At the present moment I am drinking a concoction consisting of hot water, apple cider vinegar, honey, lemon, ginger, and cinnamon. I googled natural sore throat remedies and then threw everything I had on hand in the kitchen into the same cup. It’s actually quite good. Not sure if it will help, but worth a shot and nice to try and do something.

Feels like it’s time for a nap again now, I’m just exhausted.
Looking for the Corner,
~Miss SugarCooking

2017-09-22 I Wish I Had a Treadmill

I like going to the gym because when I do it’s like dedicated time to myself and I know I’m going to workout because there is nothing else to do there, save for the occasional sauna sitting. I’m focussed and have specific goals in mind. I even like to take classes now, which was not always the case due to my social anxiety, but having instructor led exercise makes me work harder.
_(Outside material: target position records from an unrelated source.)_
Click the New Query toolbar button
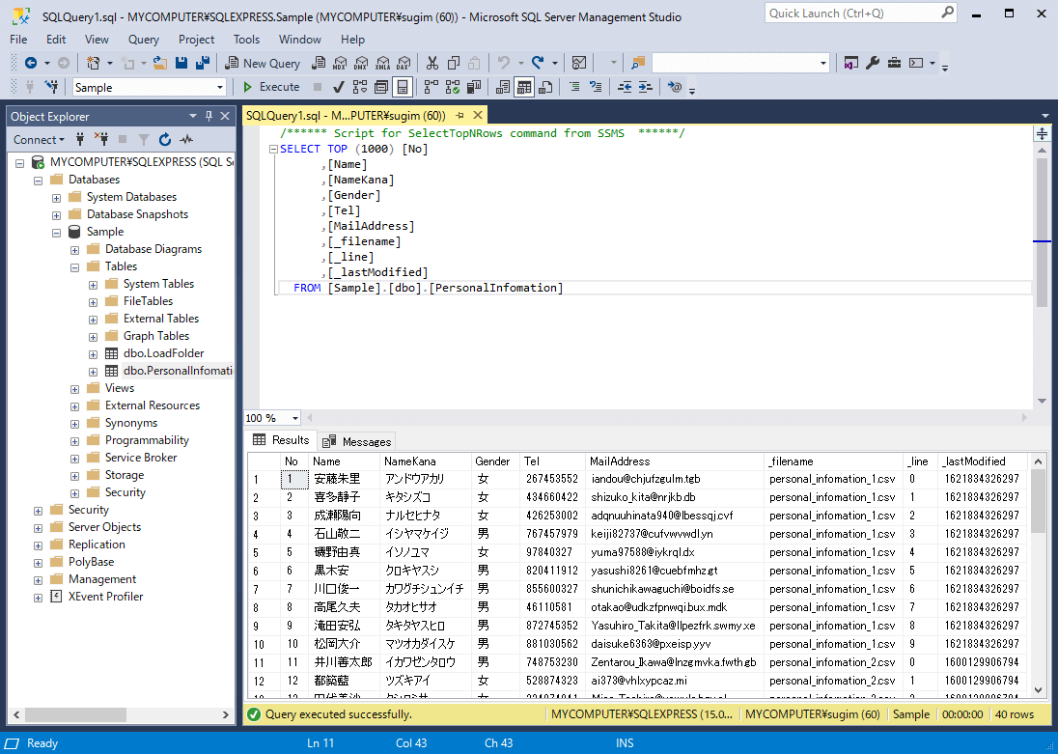 coord(263,63)
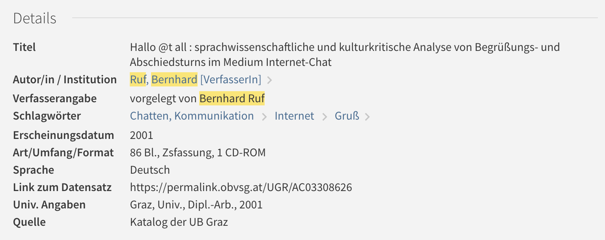The width and height of the screenshot is (605, 240).
Task: Select the publication year 2001 value
Action: 142,135
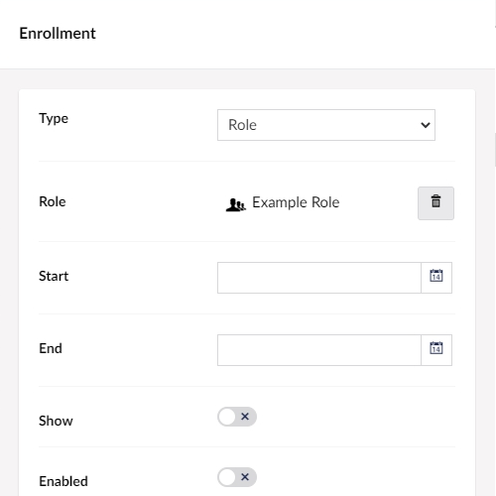Open the Type dropdown showing Role

(326, 125)
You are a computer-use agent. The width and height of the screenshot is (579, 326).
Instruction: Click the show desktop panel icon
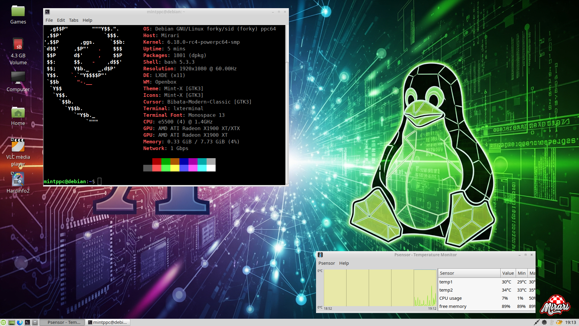pyautogui.click(x=11, y=322)
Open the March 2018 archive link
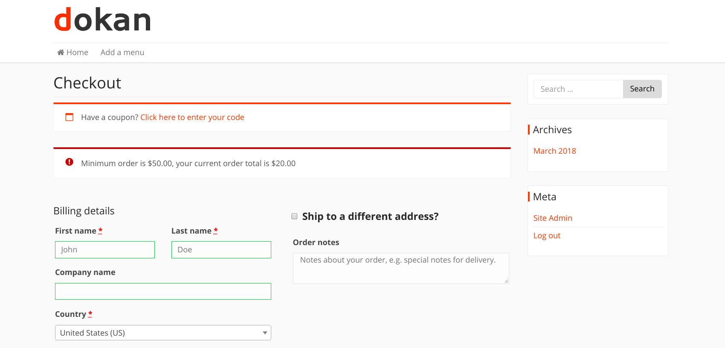Screen dimensions: 725x348 (554, 151)
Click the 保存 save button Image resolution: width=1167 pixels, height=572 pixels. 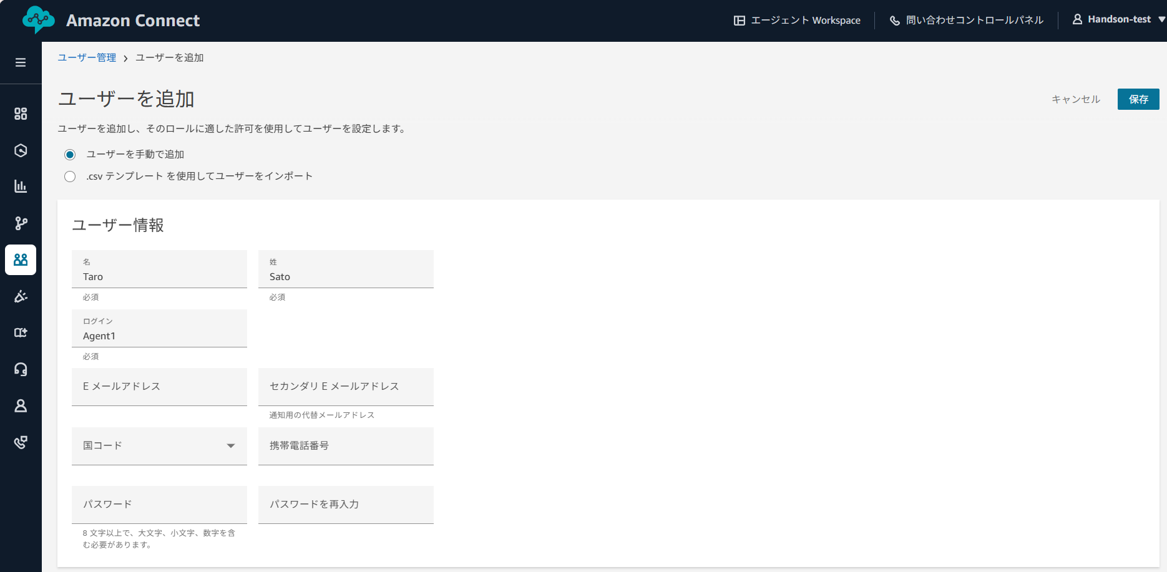point(1138,99)
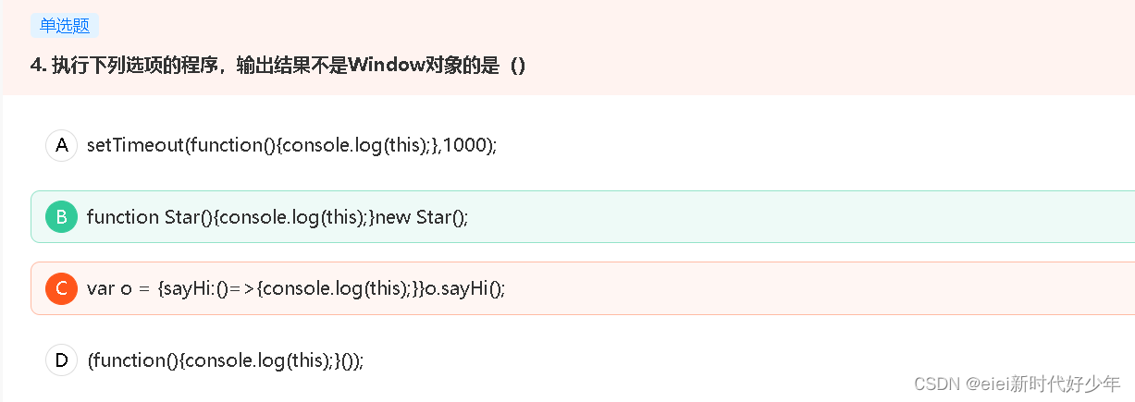Click the var o sayHi answer text
The image size is (1135, 402).
[296, 288]
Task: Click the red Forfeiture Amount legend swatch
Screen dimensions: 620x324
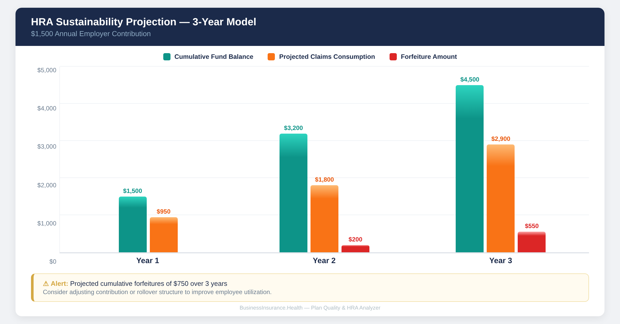Action: click(x=393, y=57)
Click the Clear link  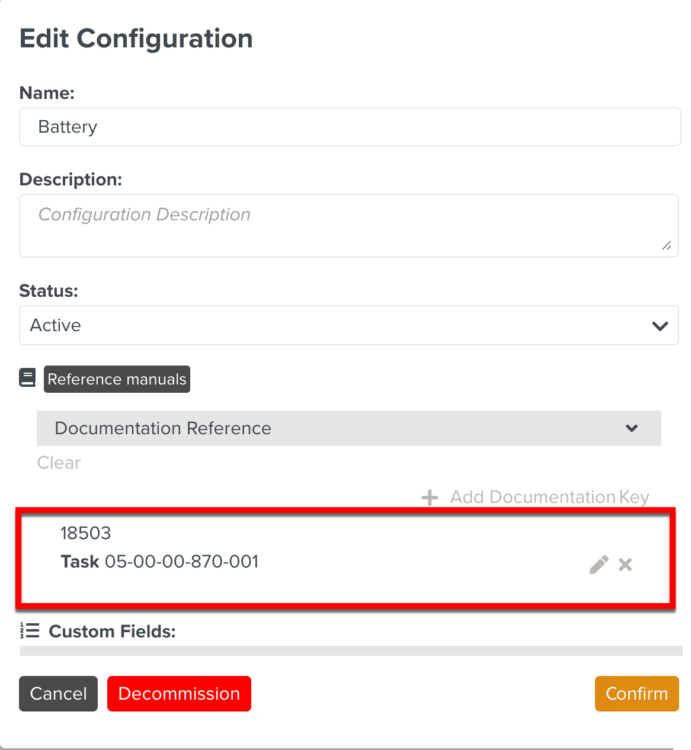pos(59,463)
Sometimes, though, I wish I could just walk in the comfort of my own home and not have to go anywhere.

Take now for example. I woke up at 5am today and not by choice. Whatever illness that creeped into my body a few days ago is still trying it’s damnedest to keep hold of me and I’m just laying there in my bed for an hour thinking about.. well nothing of consequence really. If I had a treadmill, I would probably get up an walk.

I’ve often thought that if I had a treadmill I would not mind walking and watching a show. Right now, I’m not watching any TV at all because I sort of can’t stand to see the time it wastes and I have not allowed myself to dig into anything good. I know if I start watching a really good series, then I probably will binge on it, and then I will feel bad about not getting other things done. If I was walking, then I could at least feel good about getting steps while I enjoy a show.
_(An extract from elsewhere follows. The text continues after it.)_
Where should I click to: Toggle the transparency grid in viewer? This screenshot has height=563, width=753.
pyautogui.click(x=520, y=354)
When I stayed in Ademir and Crystal’s basement this past spring, they had a treadmill there complete with a standing/slanted desk built around it and I actually walked while I worked. I could easily do conference calls and some tasks while walking. That’s a total win-win.

Of all the things I put on my to-do list all the time, getting my steps is not one of them because it’s a daily goal. It’s always there and even when I feel under the weather (like now), I still want to get it done. I may not be doing high-intensity cardio stuff, but any activity is a “step” in the right direction. 😉

I’m going to put this on my wishlist. I’ve started a list of things I would like to have but can’t justify spending money on right now without income. Perhaps that will somehow become an incentive for me to really start looking again. Maybe.